*** MATERIAL FOR THIS EXERCISE Section Begins ***
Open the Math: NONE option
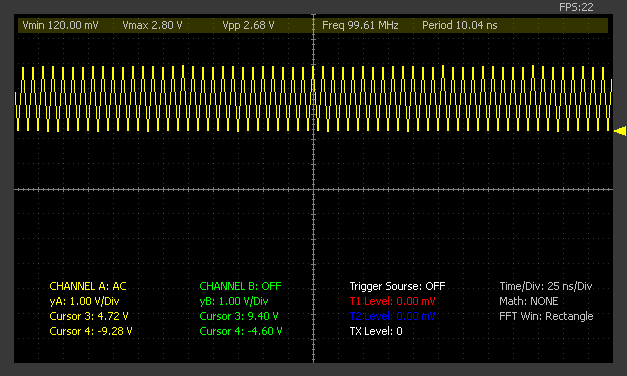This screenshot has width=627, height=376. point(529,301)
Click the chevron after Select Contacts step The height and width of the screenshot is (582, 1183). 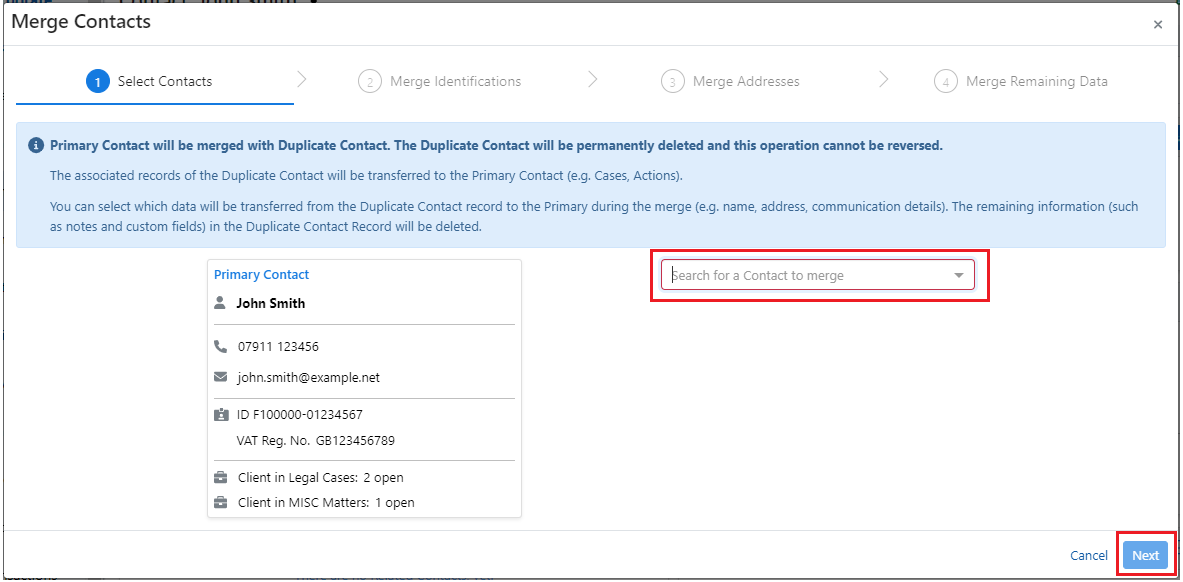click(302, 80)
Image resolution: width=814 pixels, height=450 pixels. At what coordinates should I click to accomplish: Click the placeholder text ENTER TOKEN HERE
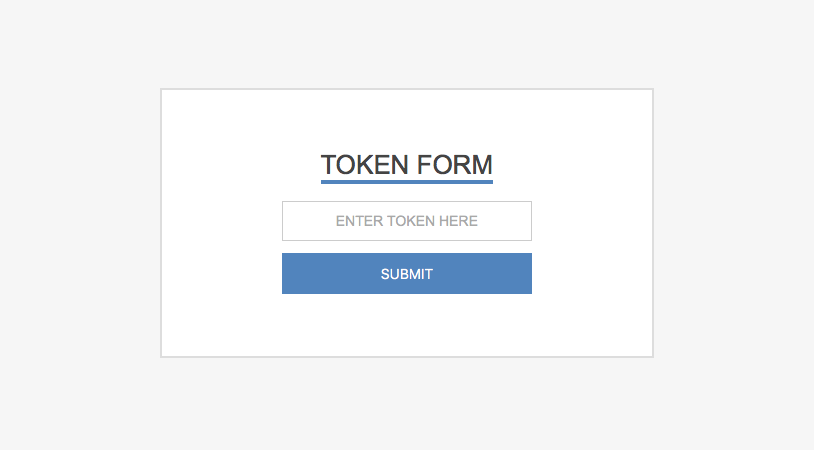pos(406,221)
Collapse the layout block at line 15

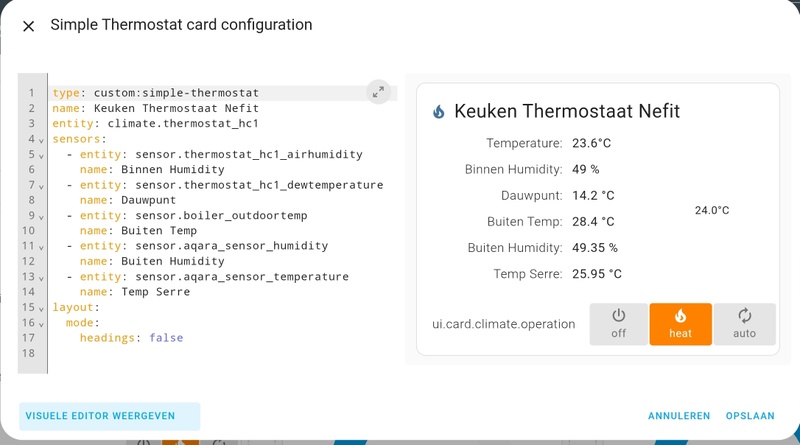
*** MATERIAL FOR THIS EXERCISE Section Ends ***
◆ **EXERCISE**
The answer must be an exact transcription of the lines from the one containing "Image resolution: width=814" through the last line of the records above, both included, with no pictures.

◆ **SOLUTION BELOW**
Image resolution: width=814 pixels, height=450 pixels. At what coordinates should I click to accomplish: Click the placeholder text ENTER TOKEN HERE
pos(406,221)
Collapse the layout block at line 15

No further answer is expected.